Tag Archive for 'Alexis Lichine'

Santa Barbara Winery Santa Rita Hills Grenache

Chris Knap writes — that Bruce McGuire’s experiment with Grenache pays big dividends.

Tuesday, December 20, 2007

Chris Knap Wine Columnist
The Orange County Register


When Alexis Lichine wrote his definitive “Guide to the Wines and Vineyards of France” in 1979, the southern Rhone village of Gigondas, purveyor of one of the best Grenaches in the world, rated less than a single paragraph.
When Robert M. Parker released the second edition of his “Wines of the Rhone Valley” in 1997, Gigondas got more than 50 pages.Between those two observations lies a whole book about the waning influence of Bordeaux and Burgundy, the influential palates of the late 20th century and the brash new influences that have turned the wine world on its head.

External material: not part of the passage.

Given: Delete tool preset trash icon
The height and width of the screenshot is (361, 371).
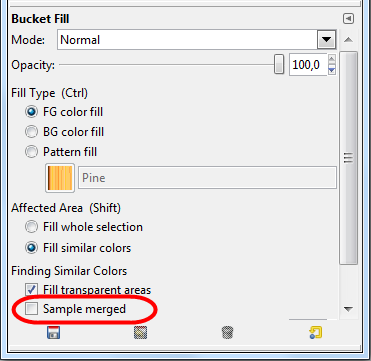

For our purposes here, suffice it to say that many sophisticated wine lovers (and wine makers) now prize a grape that was once considered a footnote fit for the back of the book.

 So it is with Bruce McGuire, winemaker for Santa Barbara Winery. McGuire planted two acres of Grenache in the warmest part of owner Pierre Lafond’s Santa Rita Hills vineyard, still a cool site for this warm-weather grape.The grapes for this second bottling from that planting were picked in early October and the wine aged in used Hungarian oak barrels.The wine is at once soft and powerful, with a nose of cedar and dark berries and flavors of cherry, raspberry and blackberry with notes of briar on the finish.
Tannins are sharp on first opening but fade as the wine gets oxygen and becomes much smoother and subtler.
I expect it will continue to improve for at least two years.The wine’s power is belied by its voluptuousness. I suspected the alcohol was high, but when I checked the label I was stunned to see it was 15.7 percent.In his book Parker calls Gigondas “a robust, chewy, full-bodied, rich, generous red wine … (with) muscular, unbridled power that is fine-tuned in the best examples.”
To my taste McGuire has managed a similar trick here.
Try it with Provencal-style beef stew or any rich, meaty meal on a cold winter’s night.